To many, the economic miracle was coming to an end.
Obviously that didn’t happen.
The government opened up the fiscal stimulus taps, new bank lending soared and restrictions on property purchases were relaxed, creating the conditions to fuel an economic rebound, albeit using the levers many perceive to be the “old” China growth model.
With recent economic data almost unilaterally topping expectations, it’s clear that it’s worked.
Compared to where it began the year, the Chinese economy is ending 2016 on a significantly firmer footing.
“While there have been some jitters over capital outflows recently, many now expect China’s economic growth rate to remain at or above current rates throughout next year,” said Julian Evans-Pritchard and Mark Williams, economists at Capital Economics, in a note released late last week.

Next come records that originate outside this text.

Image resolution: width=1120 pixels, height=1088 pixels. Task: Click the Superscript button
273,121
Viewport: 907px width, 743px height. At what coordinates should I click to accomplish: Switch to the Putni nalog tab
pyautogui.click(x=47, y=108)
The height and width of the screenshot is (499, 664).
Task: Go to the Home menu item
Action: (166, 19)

“This view rests in part on the belief that policymakers will do all that they can to prevent a renewed slowdown ahead of the Party Congress late next year, which will see an important reshuffling of senior leadership roles.”
While an understandable view given the improvement in the Chinese economy this year and the desire for perceived economic strength before the Party Congress, Evans-Pritchard and Williams don’t believe that the good times will last, suggesting that they remain “unconvinced” that growth will continue at its current trajectory ahead of this event.
“While the statistics bureau will doubtless continue to publish GDP growth rates close to the official target, it will matter little to Party leaders whether growth is somewhat slower than today, as long as growth hasn’t visibly slumped,” they say.
This chart shows Capital Economics’ “China Activity Proxy” — an alternate measure of economic activity — compared to the official GDP growth rate released by China’s National Bureau of Statistics (NBS).
While there’s been a noticeable acceleration in the former, fitting with the clear improvement seen in recent data, the proxy measure has growth currently running at around 6%, below the 6.7% level reported by the government.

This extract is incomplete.